Your prayer should be, “Break the legs of what I want to happen. Humiliate my desire. Eat me like candy.
It’s spring and finally I have no will.”
— Mathnawi, III (4391 – 4472), “Feeling the Shoulder of the Lion,” by Rumi, translated by Coleman Barks

I was supposed to pray
for broken legs. Instead,
I prayed for a train to take
me anywhere but here.
Years went by. The train
never came. Rabbit brush
and salt brush pushed up between the rails.
So I thought perhaps I should
pray instead for a horse, but remembered
soon after that I am afraid of horses
and don’t really know how to ride.
So I prayed for car and felt
pretty clever that I remembered
to pray that it come with a full tank of gas.

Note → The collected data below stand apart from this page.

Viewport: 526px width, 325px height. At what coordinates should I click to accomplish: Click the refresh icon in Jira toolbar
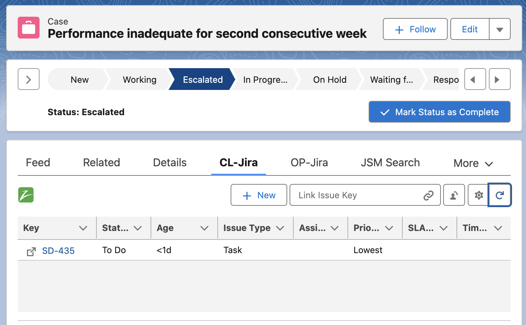pos(499,195)
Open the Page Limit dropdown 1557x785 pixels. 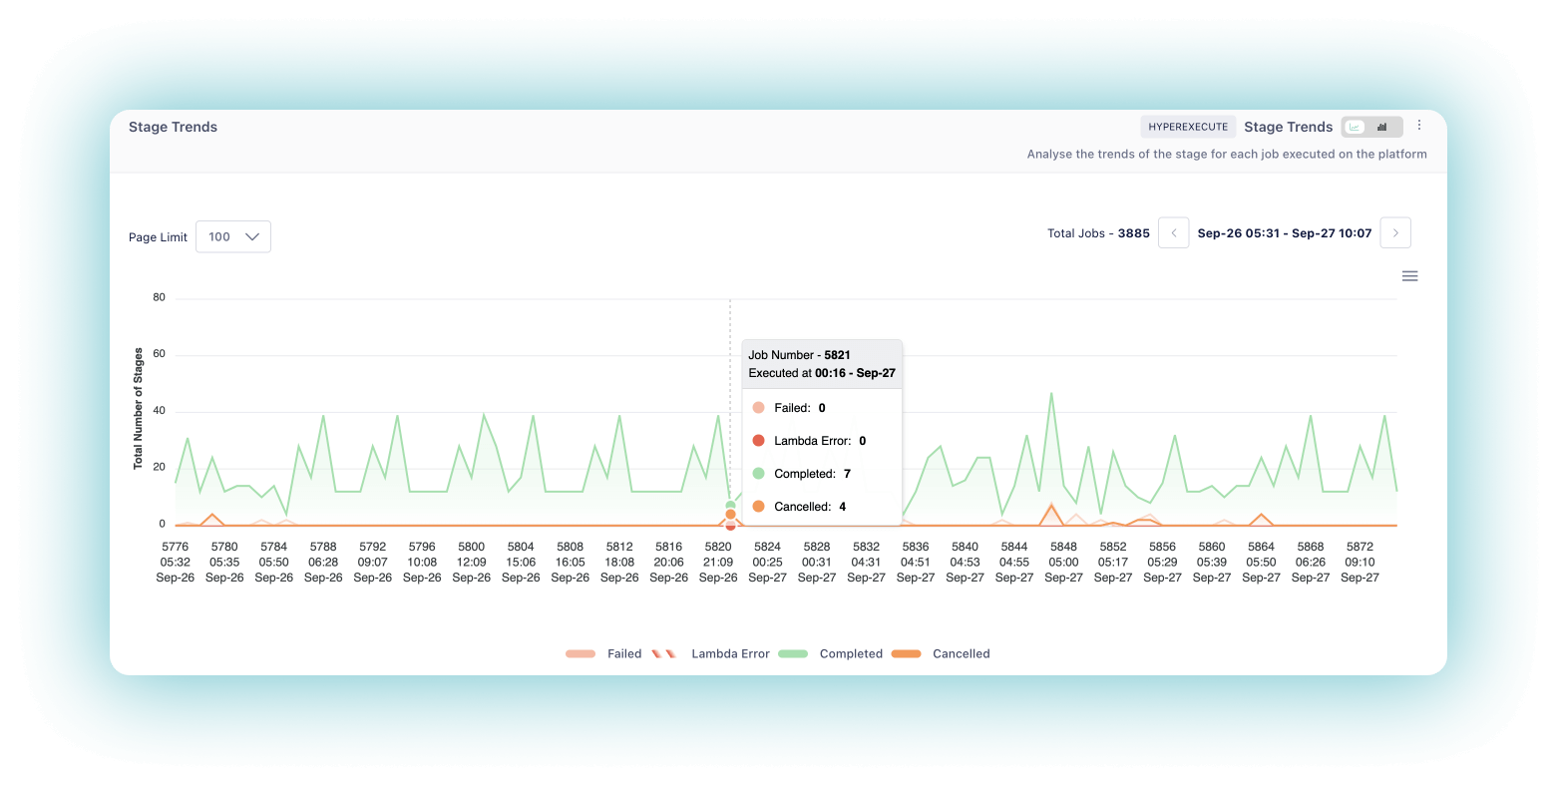click(232, 237)
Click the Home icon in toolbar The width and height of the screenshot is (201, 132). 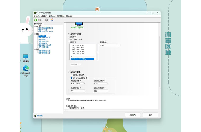point(52,20)
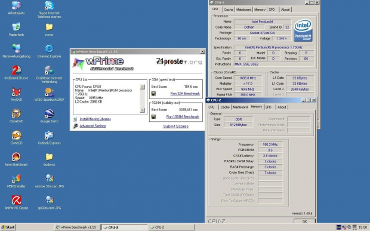Select the Papierkorb recycle bin icon

tap(16, 27)
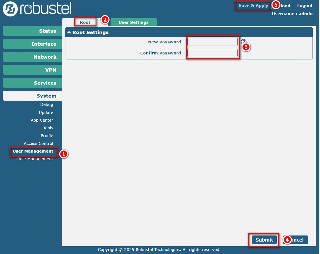Click the password help question mark icon
The height and width of the screenshot is (254, 320).
pos(243,41)
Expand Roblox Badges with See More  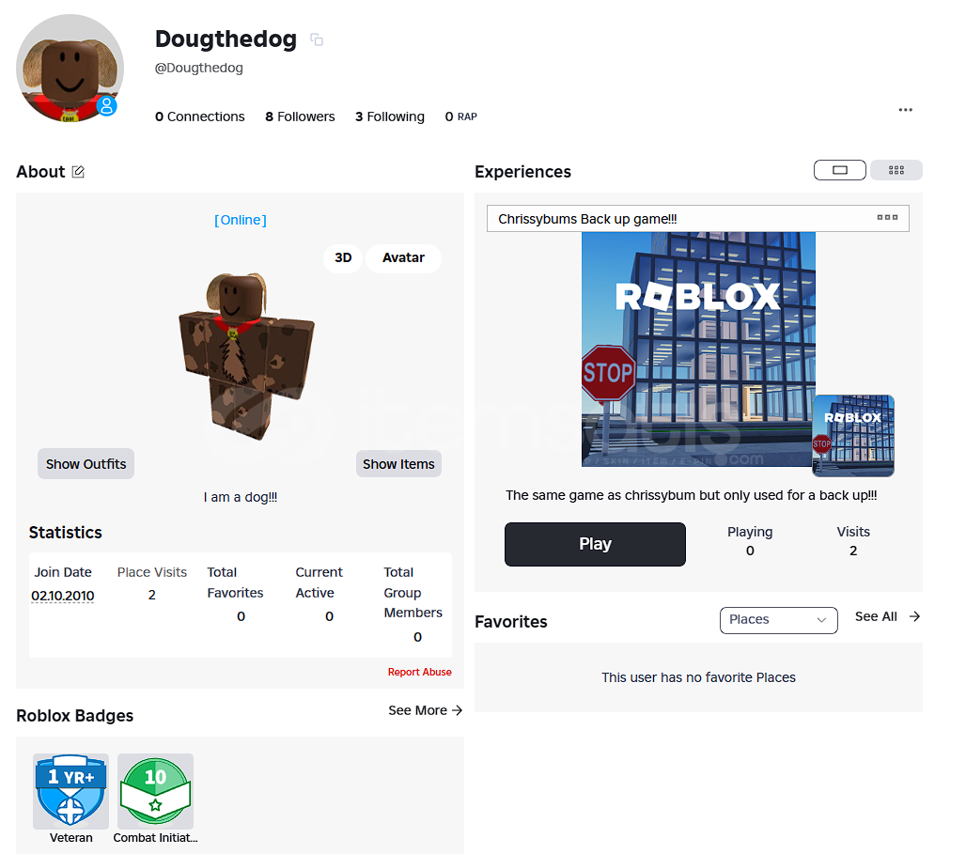tap(425, 710)
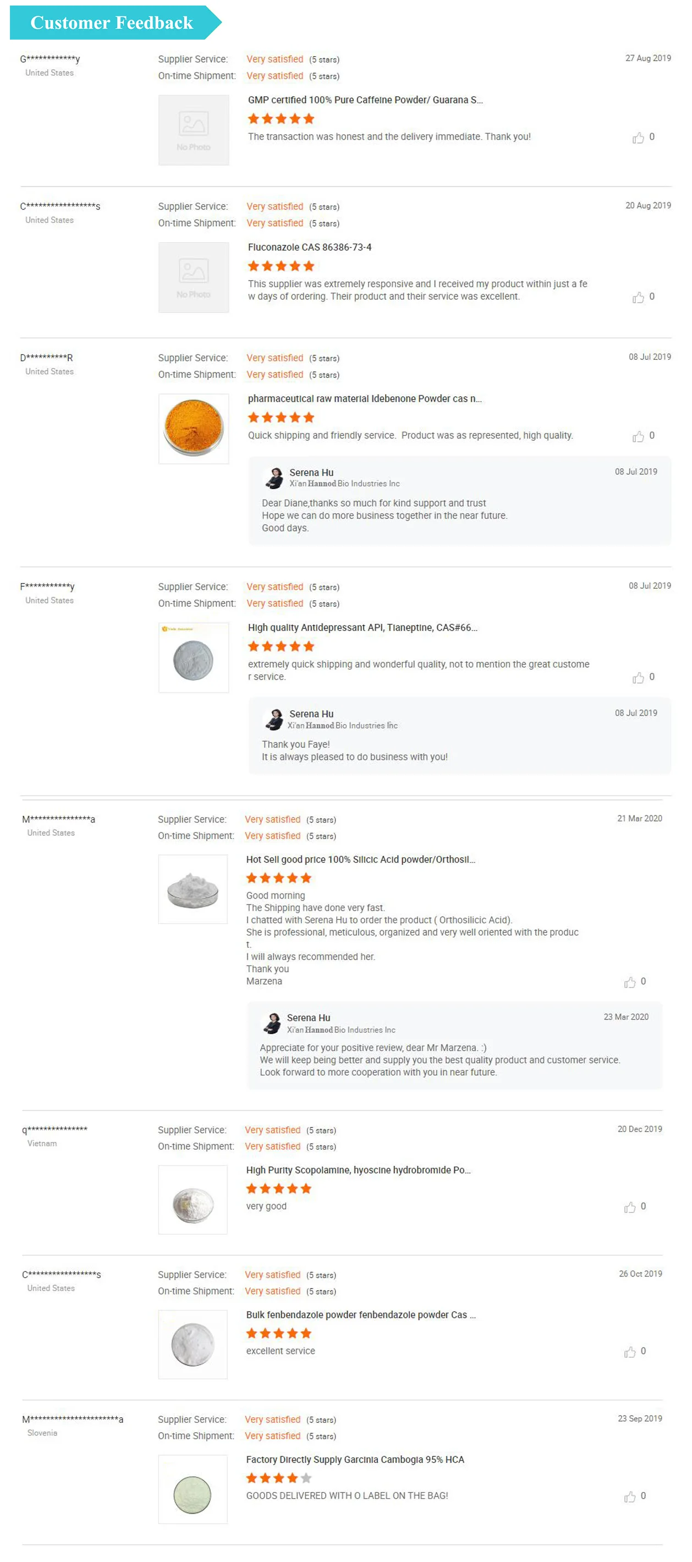Viewport: 692px width, 1562px height.
Task: Click the Customer Feedback header banner
Action: (112, 23)
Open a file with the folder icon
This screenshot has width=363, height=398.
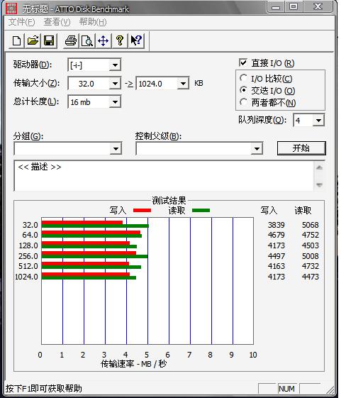pos(33,40)
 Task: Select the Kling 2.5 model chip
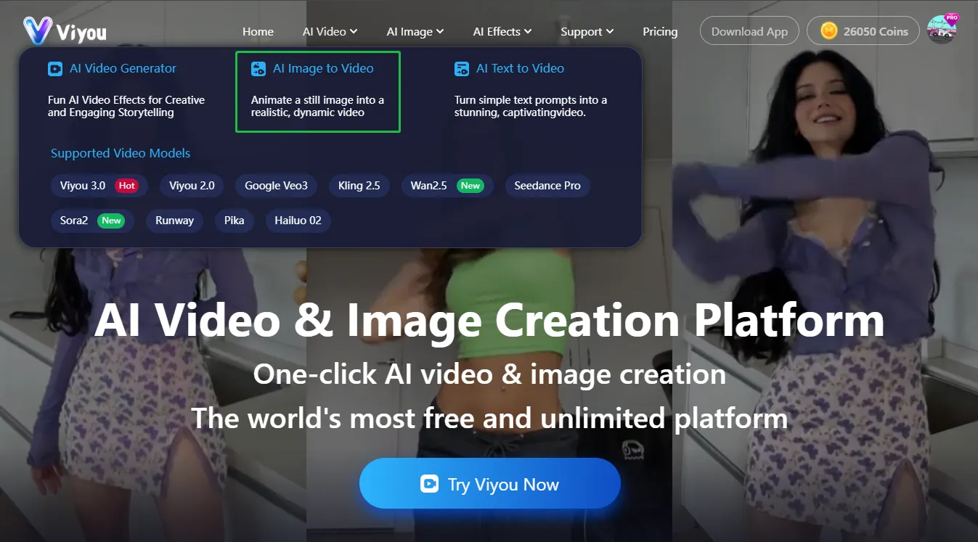pos(359,185)
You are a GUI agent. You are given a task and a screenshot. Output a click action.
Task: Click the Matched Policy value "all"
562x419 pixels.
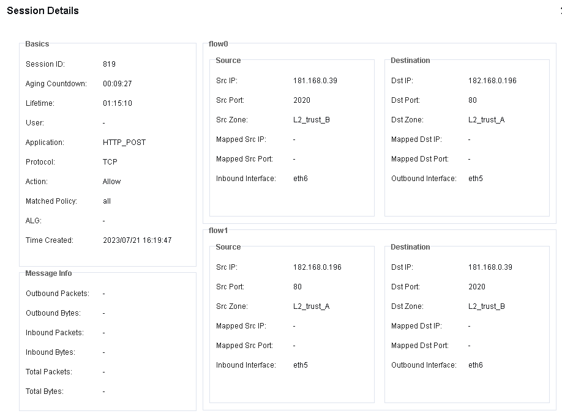[107, 201]
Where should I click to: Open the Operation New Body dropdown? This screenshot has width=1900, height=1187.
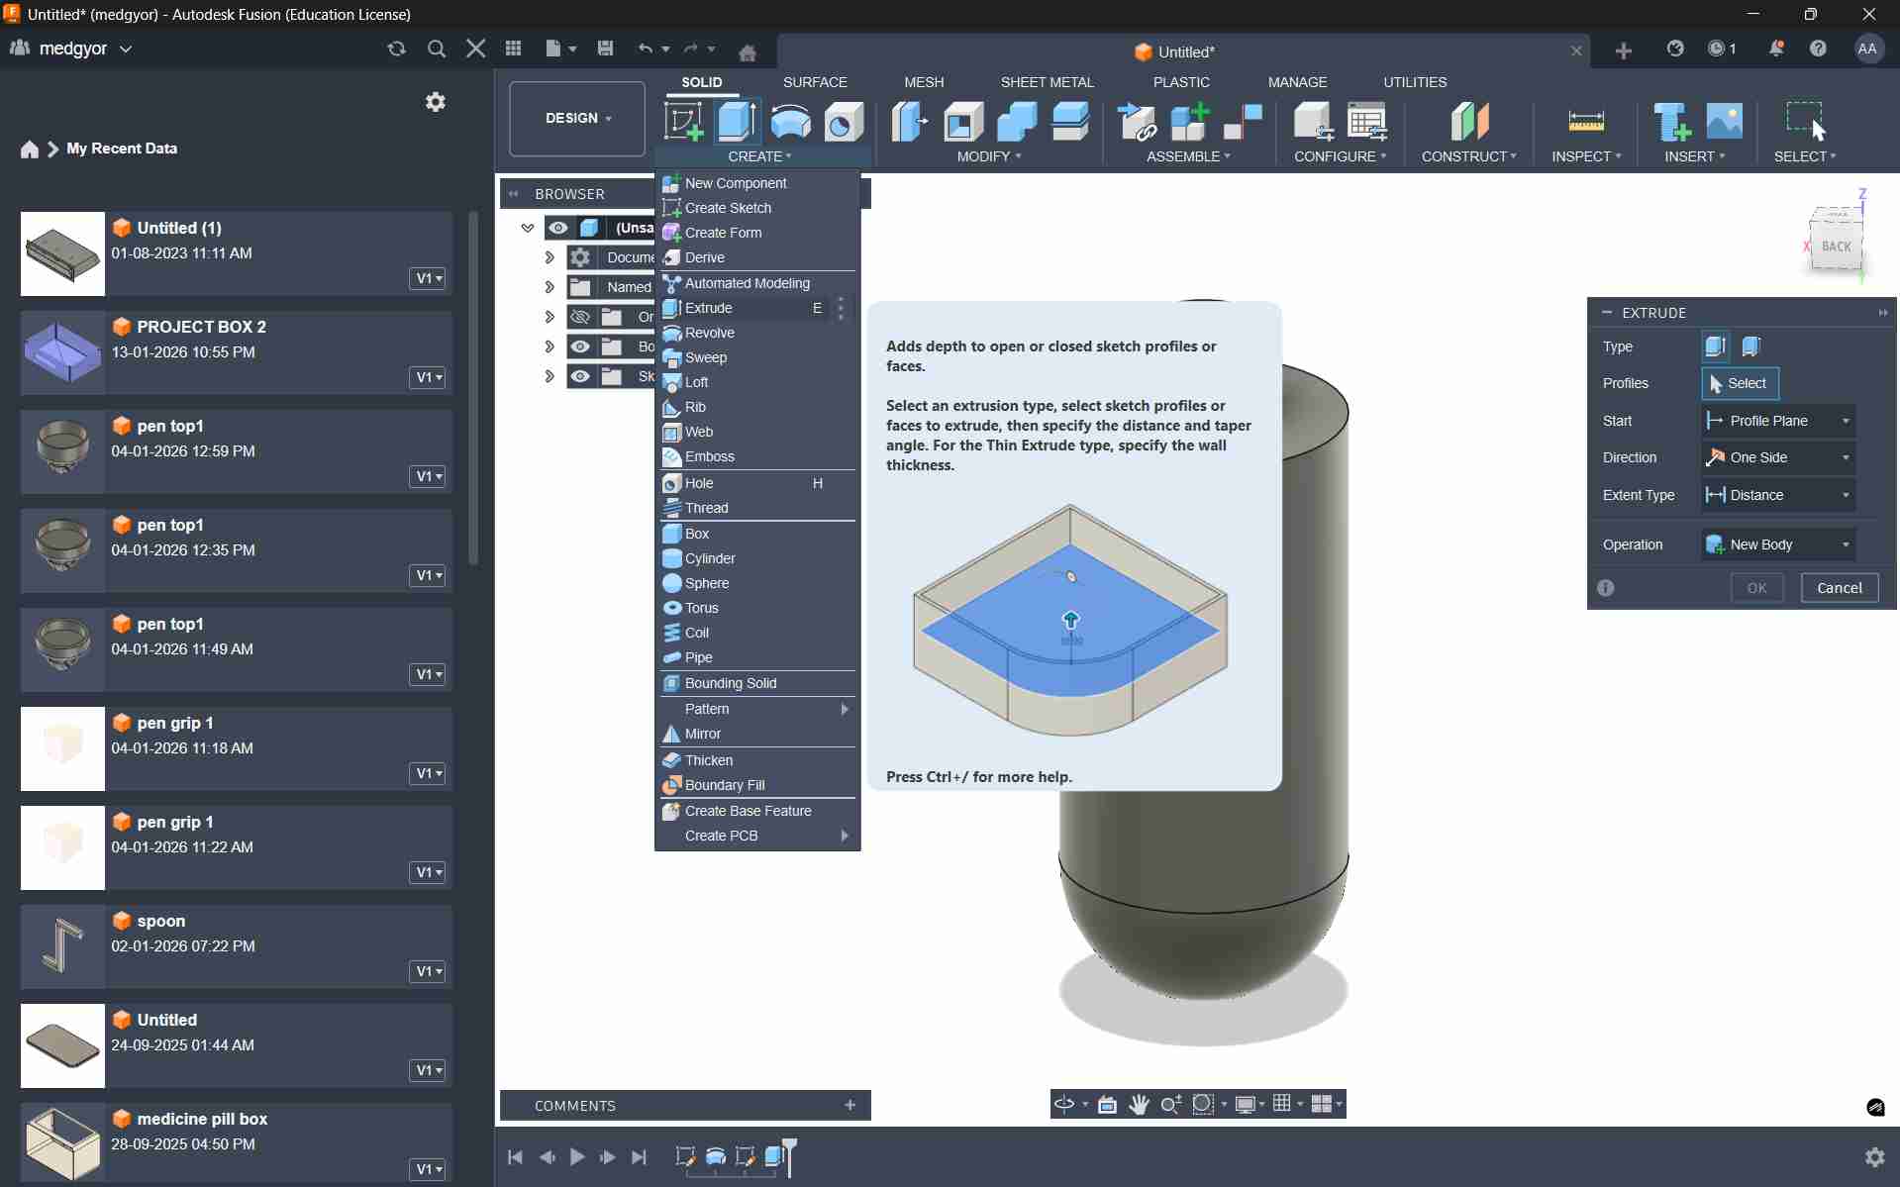(x=1778, y=544)
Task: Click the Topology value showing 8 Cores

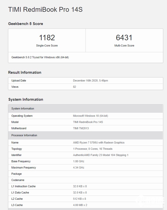Action: (93, 149)
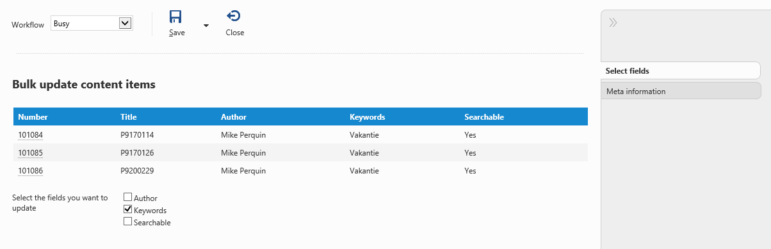771x249 pixels.
Task: Sort by the Number column header
Action: pyautogui.click(x=33, y=117)
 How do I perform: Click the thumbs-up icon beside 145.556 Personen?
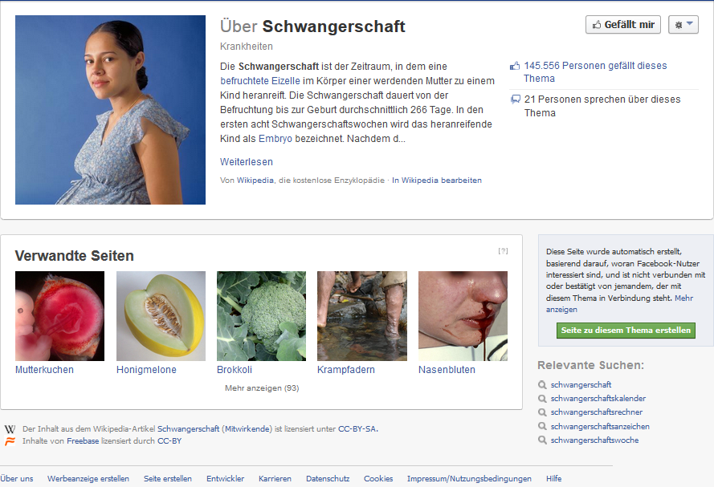(x=515, y=66)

But the only road out of here
is so muddy, so slippery, so steep,
so riddled with rocks
that any car would soon be stuck.
So I started to pray for strong, strong
legs to carry my weight and take me
far. And I began to walk and grew stronger,
and walked and felt fulfilled, and
the more I thought I was finally in control,
the less I thought I needed to pray. But nowhere
I went was a place that I wanted
to stay. I ran faster and faster
from here to here, out of breath
and dizzy from searching, feet blistered,
body weary, I found a new prayer:
Break the legs of what I want to happen.
Humiliate my desire. You know how it is.
I was still. And it worked for a while—
the sweet release of failure. And then, in the quiet
spring of surrender, the sound came
far off but clear, the whistle of the train
just coming through a tunnel
on its way to somewhere.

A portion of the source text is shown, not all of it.